= Robinson Elsdale =

English privateer and autobiographer

Robinson Elsdale (1744–1783), was an English privateer and autobiographer.

He was the son of Samuel Elsdale (1704–1788) and Mary Elsdale, of Surfleet, Lincolnshire. He was baptised on 25 December 1744 at Surfleet. His sister Mary (1739–1772) was the mother of John Molson who founded the Molson Brewery.

Elsdale entered the Royal Navy as a midshipman, but left early by reason of the slowness of promotion, and served in various privateers cruising against the French, chiefly off the coast of Hispaniola and the west coast of Africa, between 1762 and 1779, when he retired.
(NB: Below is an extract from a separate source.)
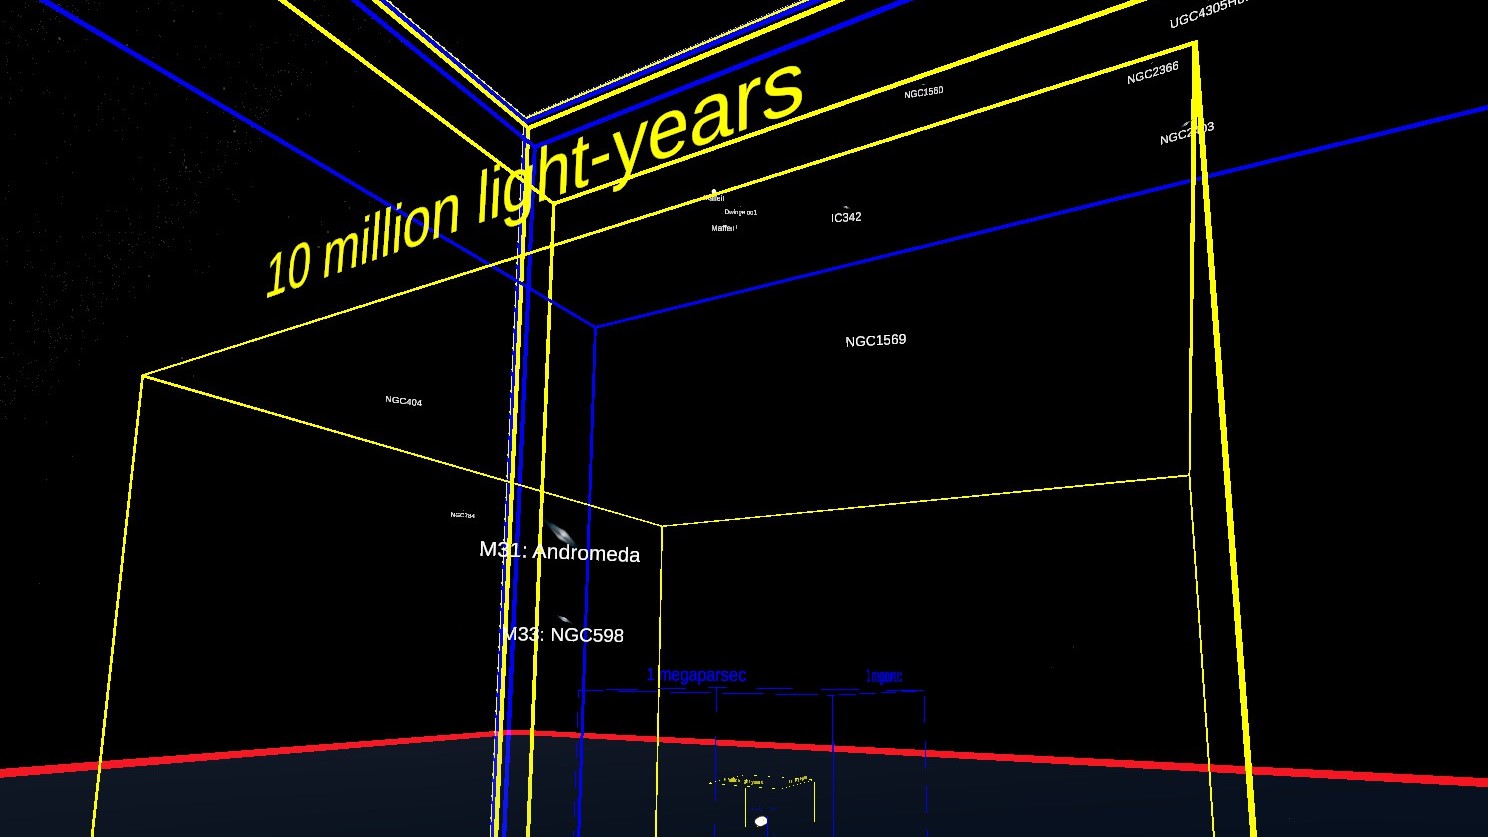This screenshot has height=837, width=1488.
Task: Select the M33: NGC598 label
Action: click(563, 635)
For the benefit of his wife he wrote an account of some of the most exciting adventures and experiences which he had met with during his sea life. Those episodes in a life of adventure are told in a fresh, simple, and lively style, and abound in hair-breadth escapes and romantic incidents. The manuscript fell into the hands of Captain Marryat, and was freely used by him in the earlier chapters of The Privateersman (1846), also known as Extracts from the Log of a Privateersman One Hundred Years Ago.

After his retirement from active service Elsdale lived quietly on an estate at Surfleet which had been in his family for many generations. He died on 15 October 1783.

==Family==
Elsdale married on 31 March 1779 Miss Ann Gibbons, a lady of great beauty and intelligence, by whom he had two sons, Samuel and Robinson.

Samuel Elsdale was educated at Lincoln College, Oxford, graduating B.A. in 1803, M.A. 1809, took holy orders and a fellowship, and became the master of Moulton Grammar School, Lincolnshire, was a frequent contributor to magazines, and the author of a volume of sacred poetry entitled Death, Judgment, Heaven, and Hell; a Poem, with Hymns and other Poems, 1812, 8vo; 3rd ed. 1813. He died on 13 July 1827.

Robinson Elsdale junior (1783–1850) was educated at Uppingham School and Corpus Christi College, Oxford; he took holy orders and a fellowship and became the High Master of Manchester Grammar School.